## What the task asks
Write the listing out again word for word. Pictures do not belong in the copy.

## Record excerpts
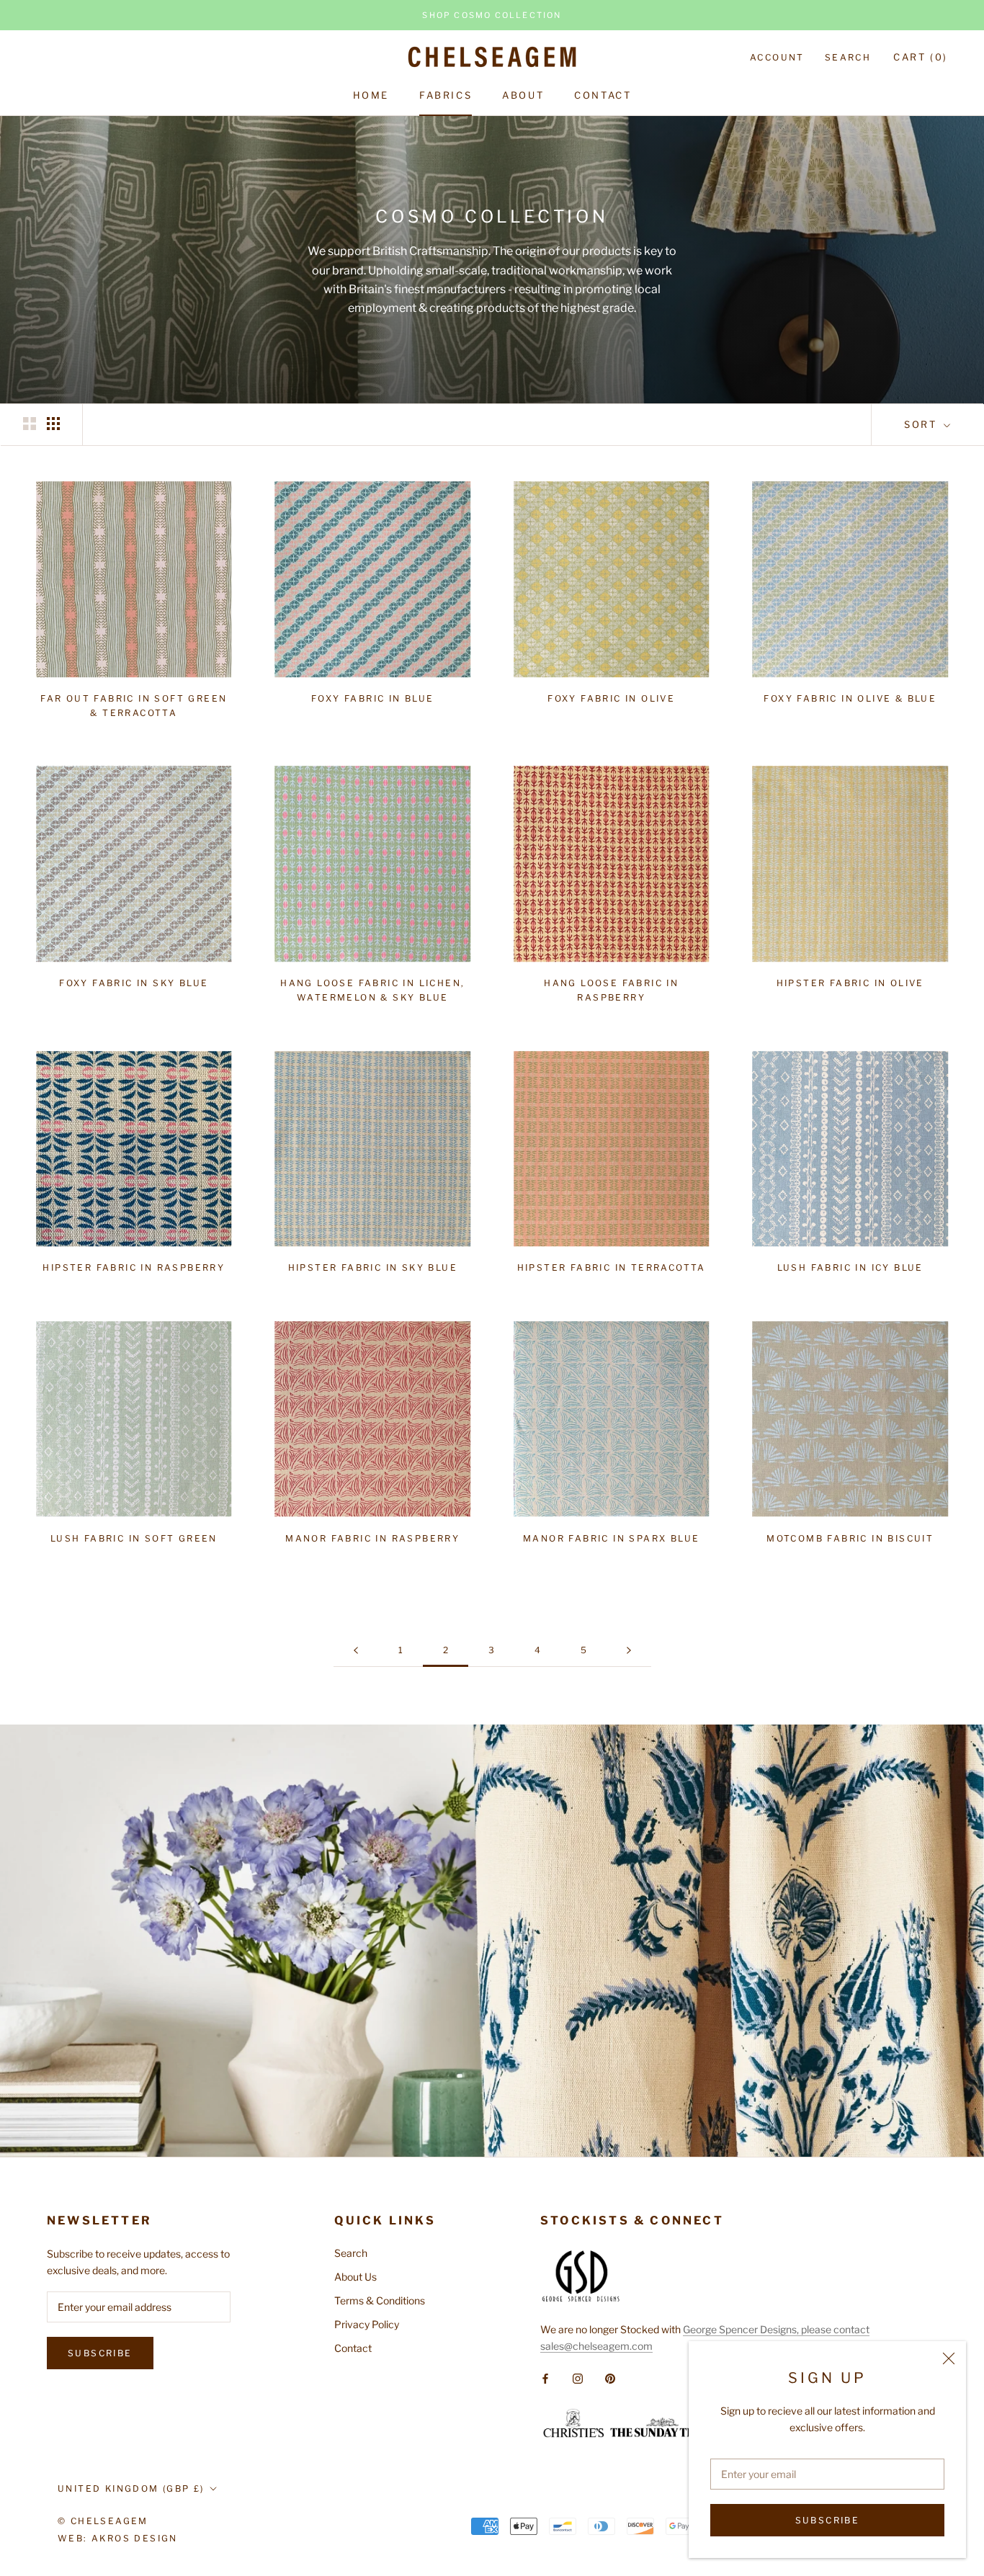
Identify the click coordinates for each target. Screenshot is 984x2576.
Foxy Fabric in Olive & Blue (850, 698)
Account (777, 57)
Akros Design (134, 2538)
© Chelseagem (103, 2520)
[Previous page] (356, 1650)
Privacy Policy (366, 2324)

## Output below
Identify the click coordinates for each target. Screenshot is 984x2576.
Foxy Fabric in Olive & Blue (850, 698)
Account (777, 57)
Akros Design (134, 2538)
© Chelseagem (103, 2520)
[Previous page] (356, 1650)
Privacy Policy (366, 2324)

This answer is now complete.